Bruce Gordon

It is easy to believe that the John Calvin of legend sought to excise anything men and women might associate with joy and celebration. Even his contemporaries imagined his supposedly theocratic Geneva to be a gloomy haven for killjoys, and at one point it was widely rumored that the French reformer had personally abolished Sunday, banishing divine rest from the week. The accusation of hostility to church festivals dogged him most of his years as a reformer but was not true. Certainly, the Reformation witnessed the scrubbing of the Christian calendar through the removal of saints’ days and various traditional feasts, but Christmas remained central to the life of the new churches.

Reformed Protestants of the sixteenth century continued to celebrate Christmas and Easter, marking the birth, death, and resurrection of Jesus Christ, along with Pentecost and Ascension. For the sixteenth-century Reformers, it was one thing to remove the superstitious veneration of saints but entirely another to follow through the year the life of Christ as told in the gospels. Calvin sought to reclaim Christmas as a celebration of Christ’s Nativity, a defining moment for Christians, without making the festival binding on the faithful. At the same time, his intention was to purge the holiday of the excesses of public exuberance traditionally associated with both the feast and what he viewed as the “abomination” of the Mass. It was a difficult balancing act and one not followed by his first spiritual descendants in the English-speaking world.

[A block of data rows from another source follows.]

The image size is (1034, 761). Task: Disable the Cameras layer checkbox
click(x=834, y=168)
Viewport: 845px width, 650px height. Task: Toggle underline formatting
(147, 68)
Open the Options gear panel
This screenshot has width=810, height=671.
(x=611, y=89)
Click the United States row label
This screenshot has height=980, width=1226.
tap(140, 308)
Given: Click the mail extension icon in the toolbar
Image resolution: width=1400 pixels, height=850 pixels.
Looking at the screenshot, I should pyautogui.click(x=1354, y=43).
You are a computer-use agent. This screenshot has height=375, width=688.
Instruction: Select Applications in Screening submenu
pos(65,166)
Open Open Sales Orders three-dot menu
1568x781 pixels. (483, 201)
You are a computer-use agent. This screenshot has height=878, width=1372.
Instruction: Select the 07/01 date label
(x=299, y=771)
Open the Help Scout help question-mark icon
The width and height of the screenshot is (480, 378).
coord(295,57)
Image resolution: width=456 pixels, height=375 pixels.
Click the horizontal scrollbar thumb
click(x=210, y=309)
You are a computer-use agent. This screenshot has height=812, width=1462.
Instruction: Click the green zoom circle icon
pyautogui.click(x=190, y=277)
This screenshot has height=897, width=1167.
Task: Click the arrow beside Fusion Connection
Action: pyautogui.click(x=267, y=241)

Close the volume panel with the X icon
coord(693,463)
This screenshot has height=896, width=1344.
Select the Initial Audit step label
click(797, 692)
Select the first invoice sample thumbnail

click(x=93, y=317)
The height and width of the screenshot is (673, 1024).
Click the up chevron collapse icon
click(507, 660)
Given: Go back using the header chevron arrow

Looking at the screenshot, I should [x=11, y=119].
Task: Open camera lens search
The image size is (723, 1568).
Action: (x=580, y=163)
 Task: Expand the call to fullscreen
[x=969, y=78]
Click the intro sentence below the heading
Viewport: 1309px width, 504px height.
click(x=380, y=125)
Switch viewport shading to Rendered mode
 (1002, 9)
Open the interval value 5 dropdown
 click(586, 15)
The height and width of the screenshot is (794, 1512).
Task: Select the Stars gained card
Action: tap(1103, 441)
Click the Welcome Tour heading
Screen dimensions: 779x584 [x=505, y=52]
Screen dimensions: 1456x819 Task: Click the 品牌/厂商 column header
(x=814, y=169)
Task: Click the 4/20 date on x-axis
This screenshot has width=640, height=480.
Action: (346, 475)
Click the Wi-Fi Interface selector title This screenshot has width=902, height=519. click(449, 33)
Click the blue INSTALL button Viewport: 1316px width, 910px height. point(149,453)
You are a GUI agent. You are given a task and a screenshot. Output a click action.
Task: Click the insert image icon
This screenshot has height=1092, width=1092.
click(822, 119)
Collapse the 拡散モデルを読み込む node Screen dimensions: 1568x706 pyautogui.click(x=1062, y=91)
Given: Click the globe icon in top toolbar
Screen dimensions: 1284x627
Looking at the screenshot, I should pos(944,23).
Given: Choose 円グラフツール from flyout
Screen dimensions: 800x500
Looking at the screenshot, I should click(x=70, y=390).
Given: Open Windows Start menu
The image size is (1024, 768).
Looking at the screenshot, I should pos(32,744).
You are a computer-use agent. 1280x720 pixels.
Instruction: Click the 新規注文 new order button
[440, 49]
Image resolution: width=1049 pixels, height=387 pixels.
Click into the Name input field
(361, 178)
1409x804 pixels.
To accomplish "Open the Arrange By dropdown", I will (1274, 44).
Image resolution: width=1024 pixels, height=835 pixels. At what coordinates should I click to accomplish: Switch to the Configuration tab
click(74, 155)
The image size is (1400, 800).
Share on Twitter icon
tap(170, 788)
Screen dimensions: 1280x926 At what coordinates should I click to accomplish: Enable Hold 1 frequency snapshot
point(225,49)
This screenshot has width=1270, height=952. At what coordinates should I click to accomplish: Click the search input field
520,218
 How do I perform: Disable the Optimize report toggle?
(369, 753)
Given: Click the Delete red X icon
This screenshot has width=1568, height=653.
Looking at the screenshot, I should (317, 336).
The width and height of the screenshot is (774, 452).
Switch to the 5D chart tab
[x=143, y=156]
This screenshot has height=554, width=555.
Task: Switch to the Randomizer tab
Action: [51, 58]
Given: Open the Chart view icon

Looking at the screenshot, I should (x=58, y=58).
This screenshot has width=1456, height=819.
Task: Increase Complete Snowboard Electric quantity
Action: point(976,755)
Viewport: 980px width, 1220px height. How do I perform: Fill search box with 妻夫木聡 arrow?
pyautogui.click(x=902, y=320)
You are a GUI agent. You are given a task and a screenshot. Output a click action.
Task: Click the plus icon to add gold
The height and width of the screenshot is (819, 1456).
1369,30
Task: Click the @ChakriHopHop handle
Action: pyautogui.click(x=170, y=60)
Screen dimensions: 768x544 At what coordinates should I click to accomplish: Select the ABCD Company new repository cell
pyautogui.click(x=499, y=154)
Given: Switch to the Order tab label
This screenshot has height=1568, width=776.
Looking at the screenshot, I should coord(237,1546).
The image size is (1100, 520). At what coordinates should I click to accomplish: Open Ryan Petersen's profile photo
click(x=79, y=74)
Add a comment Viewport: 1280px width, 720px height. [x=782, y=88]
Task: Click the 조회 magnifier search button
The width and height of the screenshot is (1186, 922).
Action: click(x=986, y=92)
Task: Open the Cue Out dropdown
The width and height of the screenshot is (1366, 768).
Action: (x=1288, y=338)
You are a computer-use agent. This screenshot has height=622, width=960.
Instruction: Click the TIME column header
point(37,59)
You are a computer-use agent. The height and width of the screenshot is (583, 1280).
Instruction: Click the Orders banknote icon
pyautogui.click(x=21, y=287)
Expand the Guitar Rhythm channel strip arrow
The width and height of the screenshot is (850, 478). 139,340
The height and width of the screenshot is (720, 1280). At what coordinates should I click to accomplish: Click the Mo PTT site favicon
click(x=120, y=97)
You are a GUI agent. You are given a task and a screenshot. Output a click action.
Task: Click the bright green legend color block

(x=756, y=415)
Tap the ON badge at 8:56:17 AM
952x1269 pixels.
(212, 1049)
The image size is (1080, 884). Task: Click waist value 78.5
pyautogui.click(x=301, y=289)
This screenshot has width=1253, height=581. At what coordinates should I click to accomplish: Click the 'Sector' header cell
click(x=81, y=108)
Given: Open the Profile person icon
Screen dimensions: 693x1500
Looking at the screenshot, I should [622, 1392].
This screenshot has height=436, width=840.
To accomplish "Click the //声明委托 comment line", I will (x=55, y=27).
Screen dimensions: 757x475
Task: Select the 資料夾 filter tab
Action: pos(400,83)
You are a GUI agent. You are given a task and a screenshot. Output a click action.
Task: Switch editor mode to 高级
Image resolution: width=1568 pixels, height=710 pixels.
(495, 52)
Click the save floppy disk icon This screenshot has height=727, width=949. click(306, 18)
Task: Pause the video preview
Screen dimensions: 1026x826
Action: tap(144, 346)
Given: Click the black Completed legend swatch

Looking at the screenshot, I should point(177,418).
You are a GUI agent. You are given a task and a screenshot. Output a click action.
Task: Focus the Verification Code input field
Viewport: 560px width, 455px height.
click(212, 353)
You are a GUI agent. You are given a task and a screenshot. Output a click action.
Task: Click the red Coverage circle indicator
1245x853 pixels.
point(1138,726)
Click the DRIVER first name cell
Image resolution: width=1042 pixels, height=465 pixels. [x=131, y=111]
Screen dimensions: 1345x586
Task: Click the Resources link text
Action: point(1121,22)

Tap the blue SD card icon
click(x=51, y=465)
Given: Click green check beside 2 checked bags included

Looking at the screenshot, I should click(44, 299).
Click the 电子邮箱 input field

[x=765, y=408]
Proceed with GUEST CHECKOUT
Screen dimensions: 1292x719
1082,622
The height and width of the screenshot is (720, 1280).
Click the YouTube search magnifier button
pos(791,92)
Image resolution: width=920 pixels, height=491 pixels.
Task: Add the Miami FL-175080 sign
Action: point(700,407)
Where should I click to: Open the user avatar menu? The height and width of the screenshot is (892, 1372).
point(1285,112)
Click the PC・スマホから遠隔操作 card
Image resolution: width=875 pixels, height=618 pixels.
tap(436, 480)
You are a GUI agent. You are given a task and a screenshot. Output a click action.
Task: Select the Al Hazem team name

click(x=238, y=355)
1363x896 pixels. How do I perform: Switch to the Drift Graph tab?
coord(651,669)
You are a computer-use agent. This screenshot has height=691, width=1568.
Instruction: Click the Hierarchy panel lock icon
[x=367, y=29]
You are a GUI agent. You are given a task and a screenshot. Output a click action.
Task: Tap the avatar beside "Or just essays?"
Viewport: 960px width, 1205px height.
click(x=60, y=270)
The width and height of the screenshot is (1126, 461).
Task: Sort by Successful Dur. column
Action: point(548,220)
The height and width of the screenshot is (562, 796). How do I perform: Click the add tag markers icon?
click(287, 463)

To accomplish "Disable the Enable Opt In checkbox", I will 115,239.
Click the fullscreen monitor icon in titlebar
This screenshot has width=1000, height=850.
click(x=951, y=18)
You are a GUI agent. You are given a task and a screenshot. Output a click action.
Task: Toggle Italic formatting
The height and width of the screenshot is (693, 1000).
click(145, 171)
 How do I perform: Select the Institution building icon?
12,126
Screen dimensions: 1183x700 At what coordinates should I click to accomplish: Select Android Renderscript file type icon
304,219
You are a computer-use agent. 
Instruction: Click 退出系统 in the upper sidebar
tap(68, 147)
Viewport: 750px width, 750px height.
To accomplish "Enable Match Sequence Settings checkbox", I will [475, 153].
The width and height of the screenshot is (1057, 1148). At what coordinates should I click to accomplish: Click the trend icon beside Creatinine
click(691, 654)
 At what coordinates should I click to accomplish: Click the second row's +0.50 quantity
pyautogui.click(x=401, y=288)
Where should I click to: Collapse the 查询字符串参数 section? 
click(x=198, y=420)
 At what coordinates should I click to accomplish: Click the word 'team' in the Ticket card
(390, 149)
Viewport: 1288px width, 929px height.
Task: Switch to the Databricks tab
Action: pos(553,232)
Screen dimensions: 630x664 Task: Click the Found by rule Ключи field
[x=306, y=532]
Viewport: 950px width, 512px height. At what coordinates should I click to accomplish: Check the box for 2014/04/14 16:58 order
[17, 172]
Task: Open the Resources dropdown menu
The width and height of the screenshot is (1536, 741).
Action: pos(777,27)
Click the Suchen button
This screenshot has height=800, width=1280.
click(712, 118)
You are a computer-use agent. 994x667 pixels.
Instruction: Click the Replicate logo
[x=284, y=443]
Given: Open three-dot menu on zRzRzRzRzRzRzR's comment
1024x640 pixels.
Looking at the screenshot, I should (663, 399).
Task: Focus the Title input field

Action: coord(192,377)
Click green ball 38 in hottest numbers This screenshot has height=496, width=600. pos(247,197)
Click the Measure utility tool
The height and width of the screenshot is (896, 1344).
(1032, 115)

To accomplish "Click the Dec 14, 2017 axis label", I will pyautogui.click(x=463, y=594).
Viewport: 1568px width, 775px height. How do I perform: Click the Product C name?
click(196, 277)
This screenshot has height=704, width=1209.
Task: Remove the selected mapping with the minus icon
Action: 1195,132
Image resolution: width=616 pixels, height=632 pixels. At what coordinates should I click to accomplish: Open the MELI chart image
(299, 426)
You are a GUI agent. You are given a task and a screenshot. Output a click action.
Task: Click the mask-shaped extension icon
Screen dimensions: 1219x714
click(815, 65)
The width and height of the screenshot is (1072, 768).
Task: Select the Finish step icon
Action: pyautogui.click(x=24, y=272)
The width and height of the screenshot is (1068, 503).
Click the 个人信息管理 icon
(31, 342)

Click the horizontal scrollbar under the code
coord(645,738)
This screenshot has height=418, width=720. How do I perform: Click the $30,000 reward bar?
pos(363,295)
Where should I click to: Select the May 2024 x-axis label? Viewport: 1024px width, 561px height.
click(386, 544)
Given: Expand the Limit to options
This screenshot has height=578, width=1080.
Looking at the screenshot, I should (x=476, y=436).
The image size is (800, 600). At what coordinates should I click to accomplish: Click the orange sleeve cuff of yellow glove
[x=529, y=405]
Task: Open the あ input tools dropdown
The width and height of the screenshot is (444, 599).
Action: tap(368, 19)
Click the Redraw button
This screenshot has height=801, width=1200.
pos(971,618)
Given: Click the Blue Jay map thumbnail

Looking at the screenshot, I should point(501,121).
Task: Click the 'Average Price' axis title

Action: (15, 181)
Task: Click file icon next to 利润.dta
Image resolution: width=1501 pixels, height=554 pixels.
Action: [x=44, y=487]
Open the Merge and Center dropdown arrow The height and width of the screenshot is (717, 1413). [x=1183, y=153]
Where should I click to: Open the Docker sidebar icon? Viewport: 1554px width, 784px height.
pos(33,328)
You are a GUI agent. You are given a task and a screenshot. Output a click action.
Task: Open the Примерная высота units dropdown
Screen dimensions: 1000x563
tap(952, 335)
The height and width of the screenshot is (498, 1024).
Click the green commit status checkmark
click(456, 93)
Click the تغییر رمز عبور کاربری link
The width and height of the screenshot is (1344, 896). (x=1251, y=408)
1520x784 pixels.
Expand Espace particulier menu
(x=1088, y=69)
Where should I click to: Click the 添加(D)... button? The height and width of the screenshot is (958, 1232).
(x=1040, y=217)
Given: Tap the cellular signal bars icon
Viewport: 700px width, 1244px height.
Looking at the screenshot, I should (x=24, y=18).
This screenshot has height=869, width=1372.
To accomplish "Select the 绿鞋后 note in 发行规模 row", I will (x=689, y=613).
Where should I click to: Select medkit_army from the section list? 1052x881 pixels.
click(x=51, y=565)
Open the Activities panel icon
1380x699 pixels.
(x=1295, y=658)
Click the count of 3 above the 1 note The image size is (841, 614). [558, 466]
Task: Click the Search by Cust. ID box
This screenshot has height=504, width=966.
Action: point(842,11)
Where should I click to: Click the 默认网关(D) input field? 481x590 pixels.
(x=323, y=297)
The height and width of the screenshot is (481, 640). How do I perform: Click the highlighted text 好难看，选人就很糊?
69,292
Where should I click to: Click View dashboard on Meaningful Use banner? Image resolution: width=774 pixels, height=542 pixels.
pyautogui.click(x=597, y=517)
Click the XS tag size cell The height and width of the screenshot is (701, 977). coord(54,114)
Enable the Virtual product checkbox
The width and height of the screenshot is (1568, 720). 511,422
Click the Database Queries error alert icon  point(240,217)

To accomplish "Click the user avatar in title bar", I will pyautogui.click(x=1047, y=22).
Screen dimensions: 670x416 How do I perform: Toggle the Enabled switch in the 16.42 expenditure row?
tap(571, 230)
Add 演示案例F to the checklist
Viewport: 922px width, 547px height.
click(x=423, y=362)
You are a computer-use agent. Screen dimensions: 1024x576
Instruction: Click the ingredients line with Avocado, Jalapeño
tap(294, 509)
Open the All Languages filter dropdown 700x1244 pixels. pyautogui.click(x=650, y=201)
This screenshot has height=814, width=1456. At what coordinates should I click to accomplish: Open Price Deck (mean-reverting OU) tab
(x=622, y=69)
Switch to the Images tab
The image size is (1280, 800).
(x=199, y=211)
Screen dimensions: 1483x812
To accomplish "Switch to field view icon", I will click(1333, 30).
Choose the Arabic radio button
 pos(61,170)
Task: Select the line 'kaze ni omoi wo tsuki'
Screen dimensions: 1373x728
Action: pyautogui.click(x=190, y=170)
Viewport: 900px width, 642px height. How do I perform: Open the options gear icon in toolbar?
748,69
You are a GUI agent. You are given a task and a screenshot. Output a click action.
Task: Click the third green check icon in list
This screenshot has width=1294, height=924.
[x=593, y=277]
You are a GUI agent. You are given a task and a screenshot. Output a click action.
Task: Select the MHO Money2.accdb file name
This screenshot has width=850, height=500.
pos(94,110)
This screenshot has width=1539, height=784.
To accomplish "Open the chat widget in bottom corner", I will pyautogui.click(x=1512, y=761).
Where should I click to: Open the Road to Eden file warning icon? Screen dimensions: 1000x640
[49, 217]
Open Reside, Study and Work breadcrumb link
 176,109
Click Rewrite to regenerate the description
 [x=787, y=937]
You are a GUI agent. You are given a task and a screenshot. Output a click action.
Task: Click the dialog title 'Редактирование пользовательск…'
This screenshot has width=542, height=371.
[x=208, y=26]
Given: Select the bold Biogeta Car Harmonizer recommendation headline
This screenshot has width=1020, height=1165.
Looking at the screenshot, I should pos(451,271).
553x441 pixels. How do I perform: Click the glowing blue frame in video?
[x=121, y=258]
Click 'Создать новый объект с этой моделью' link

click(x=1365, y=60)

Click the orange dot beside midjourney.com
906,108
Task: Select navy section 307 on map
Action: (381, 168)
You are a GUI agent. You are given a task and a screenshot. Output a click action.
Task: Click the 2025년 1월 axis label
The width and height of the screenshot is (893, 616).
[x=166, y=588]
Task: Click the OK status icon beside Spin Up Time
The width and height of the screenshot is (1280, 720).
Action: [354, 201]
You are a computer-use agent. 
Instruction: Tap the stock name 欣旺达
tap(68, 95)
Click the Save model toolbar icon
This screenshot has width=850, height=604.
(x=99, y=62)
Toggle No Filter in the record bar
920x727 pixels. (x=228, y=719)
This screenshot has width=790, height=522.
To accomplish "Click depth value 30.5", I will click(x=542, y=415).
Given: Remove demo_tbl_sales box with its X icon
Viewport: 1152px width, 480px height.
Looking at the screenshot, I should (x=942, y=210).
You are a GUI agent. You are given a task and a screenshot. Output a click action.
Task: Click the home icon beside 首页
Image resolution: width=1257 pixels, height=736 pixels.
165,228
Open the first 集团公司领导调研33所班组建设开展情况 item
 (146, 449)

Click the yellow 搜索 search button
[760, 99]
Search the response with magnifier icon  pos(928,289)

The hostility of later Puritans and Presbyterians to Christmas as a pagan and popish innovation, occasionally called “foolstide” in England, was anticipated by Calvin, who sought to persuade his contemporaries not to make the issue of religious holidays a matter of conscience. In seventeenth-century England, the twelve days of Christmas were traditionally celebrated with feasting, dancing, and general revelry, drawing the sustained ire of Puritans. One disapproving figure reflected that the youth were “so addicted to their toys and Christmas sports that they will not be weaned from them.” The Puritans sought to turn Christmas into a fast day, with an act of Parliament in 1643 declaring that it should be observed “with the more solemn humiliation because it may call to remembrance our sins, and the sins of our forefathers who have turned this Feast, pretending the memory of Christ, into an extreme forgetfulness of him, by giving liberty to carnal and sensual delights.” Two years later, the Directory of Public Worship was unequivocal that feasts such as Christmas had no warrant in scripture. The attack on Christmas in England was sustained, fierce, hugely divisive, and ultimately a failure. The festival was restored under Charles II in 1660 to much public acclaim.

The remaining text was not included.